[Lines from a data source]
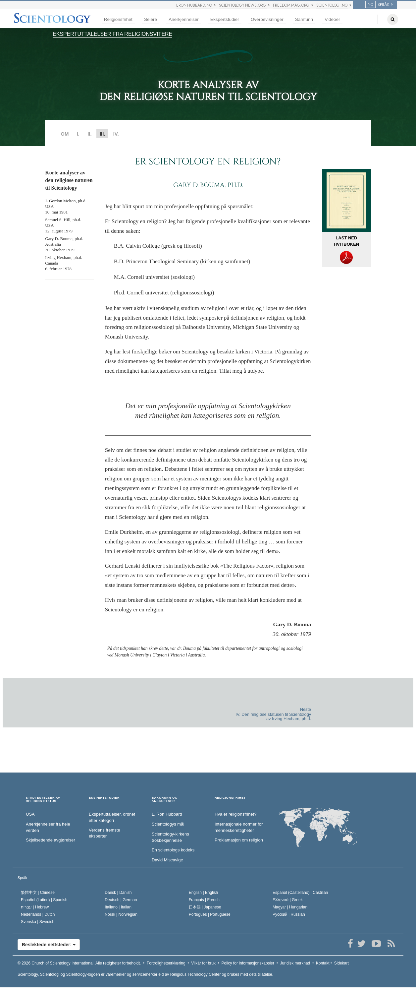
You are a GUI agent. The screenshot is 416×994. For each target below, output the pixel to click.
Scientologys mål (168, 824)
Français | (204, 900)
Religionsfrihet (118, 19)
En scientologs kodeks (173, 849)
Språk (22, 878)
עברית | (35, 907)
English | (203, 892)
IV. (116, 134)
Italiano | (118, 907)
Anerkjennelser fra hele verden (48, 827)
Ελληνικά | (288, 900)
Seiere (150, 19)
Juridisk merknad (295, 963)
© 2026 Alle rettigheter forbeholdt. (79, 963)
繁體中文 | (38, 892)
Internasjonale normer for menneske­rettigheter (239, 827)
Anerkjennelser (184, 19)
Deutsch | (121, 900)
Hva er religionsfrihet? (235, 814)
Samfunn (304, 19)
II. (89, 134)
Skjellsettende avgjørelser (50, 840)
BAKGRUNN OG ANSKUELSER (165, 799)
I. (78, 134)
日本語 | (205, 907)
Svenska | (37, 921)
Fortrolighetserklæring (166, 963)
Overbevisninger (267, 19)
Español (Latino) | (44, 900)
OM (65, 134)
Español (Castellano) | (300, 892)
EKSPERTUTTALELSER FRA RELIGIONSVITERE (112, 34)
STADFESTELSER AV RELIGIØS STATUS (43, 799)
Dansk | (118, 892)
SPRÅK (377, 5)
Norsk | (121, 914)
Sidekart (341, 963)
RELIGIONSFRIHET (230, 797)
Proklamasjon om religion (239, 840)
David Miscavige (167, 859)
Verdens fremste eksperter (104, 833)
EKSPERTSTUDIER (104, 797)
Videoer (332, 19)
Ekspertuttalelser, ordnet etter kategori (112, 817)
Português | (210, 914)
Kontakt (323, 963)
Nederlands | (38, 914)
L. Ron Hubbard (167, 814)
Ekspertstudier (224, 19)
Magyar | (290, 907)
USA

■ INSTRUCTIONS FOR THE TASK ■
Copy out every one of the lines above word for word, leaving out the pictures.

■ TASK ANSWER ■
You are a GUI agent. The screenshot is 416×994. For each target below, output the pixel to click.
Scientologys mål (168, 824)
Français | (204, 900)
Religionsfrihet (118, 19)
En scientologs kodeks (173, 849)
Språk (22, 878)
עברית | (35, 907)
English | (203, 892)
IV. (116, 134)
Italiano | (118, 907)
Anerkjennelser fra hele verden (48, 827)
Ελληνικά | (288, 900)
Seiere (150, 19)
Juridisk merknad (295, 963)
© 2026 Alle rettigheter forbeholdt. (79, 963)
繁體中文 | (38, 892)
Internasjonale normer for menneske­rettigheter (239, 827)
Anerkjennelser (184, 19)
Deutsch | (121, 900)
Hva er religionsfrihet? (235, 814)
Samfunn (304, 19)
II. (89, 134)
Skjellsettende avgjørelser (50, 840)
BAKGRUNN OG ANSKUELSER (165, 799)
I. (78, 134)
日本語 | (205, 907)
Svenska | (37, 921)
Fortrolighetserklæring (166, 963)
Overbevisninger (267, 19)
Español (Latino) | (44, 900)
OM (65, 134)
Español (Castellano) | (300, 892)
EKSPERTUTTALELSER FRA RELIGIONSVITERE (112, 34)
STADFESTELSER AV RELIGIØS STATUS (43, 799)
Dansk | (118, 892)
SPRÅK (377, 5)
Norsk | (121, 914)
Sidekart (341, 963)
RELIGIONSFRIHET (230, 797)
Proklamasjon om religion (239, 840)
David Miscavige (167, 859)
Verdens fremste eksperter (104, 833)
EKSPERTSTUDIER (104, 797)
Videoer (332, 19)
Ekspertuttalelser, ordnet etter kategori (112, 817)
Português | (210, 914)
Kontakt (323, 963)
Nederlands | (38, 914)
L. Ron Hubbard (167, 814)
Ekspertstudier (224, 19)
Magyar | (290, 907)
USA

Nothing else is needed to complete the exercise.